While the increases are largely in line with expectations leading up to the budget speech, further increases in the fuel levy will likely have inflationary effects and increase transportation costs.
Dr Francois Stofberg, senior economist at the Efficient Group, said that around 38% of the current petrol price – roughly R5.88 – is made up of these two taxes.
The latest tax increases will take this closer to R6.15, Treasury said.
Stofberg said that hiking these taxes are a favourite for finance ministers in South Africa – it is a broad tax and easy to administer.
“Like VAT, but a bird of another feather. Fuel tax is not seen the same as VAT and therefore easier to get by voters, pesky unions, and party members,” he said.
Stofberg said that the global oil price is also expected to push the local petrol price higher in the coming months.
As global production returns to pre-pandemic levels, and as the expectation about a new global growth-wave solidifies which will be good news for our commodity producers in South Africa, greater demand will support higher oil prices, Stofberg said.

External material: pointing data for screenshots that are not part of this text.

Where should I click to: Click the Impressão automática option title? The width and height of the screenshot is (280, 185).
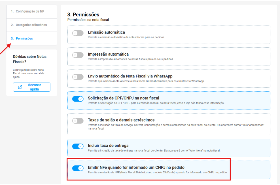(x=108, y=54)
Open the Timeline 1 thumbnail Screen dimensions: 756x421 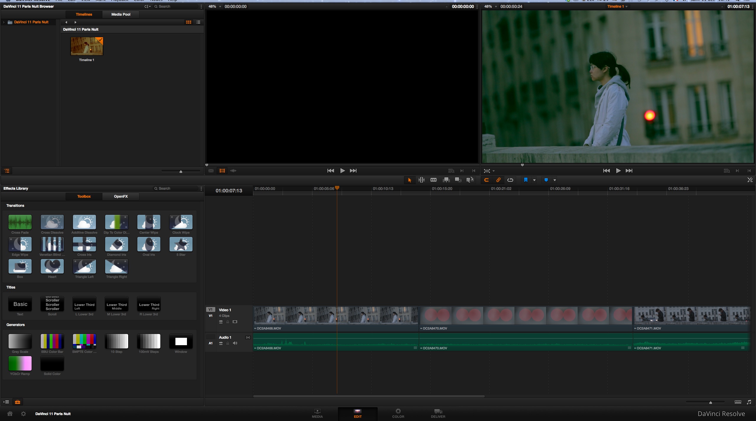(86, 46)
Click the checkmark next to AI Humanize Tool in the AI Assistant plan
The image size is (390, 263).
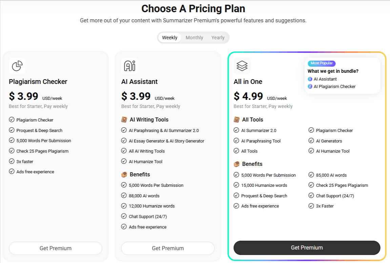(124, 161)
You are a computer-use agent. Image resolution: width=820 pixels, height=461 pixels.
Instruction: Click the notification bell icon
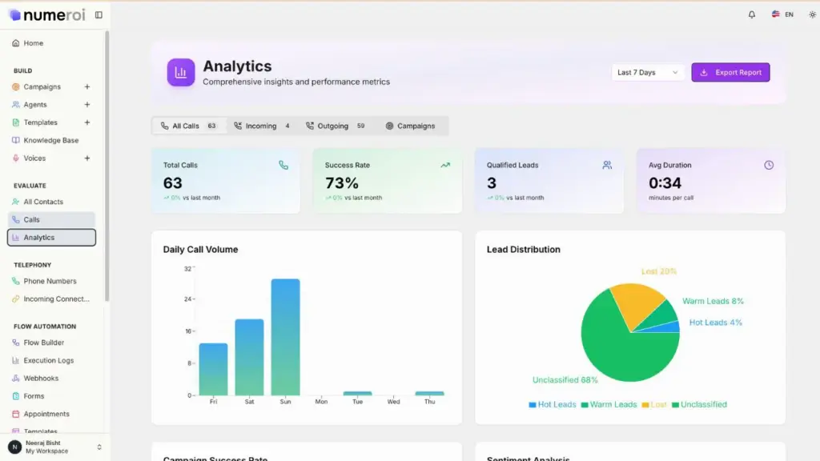(x=751, y=14)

“And then there is the weather. Colder winters in the northern hemisphere, like the one currently in the United States (US), usually increases demand, causing oil prices to rise.
“Or socio-political tensions flare-up in the Middle East, which can add a couple of dollars to the oil price.”
Stofberg said that oil prices should therefore not exceed $70 a barrel, and average at levels around $65.
“But these two factors, the international dollar price of crude oil, and the value of our rand, only make up the basic price of fuel in South Africa. The taxes levied on fuel in South Africa is far more concerning.”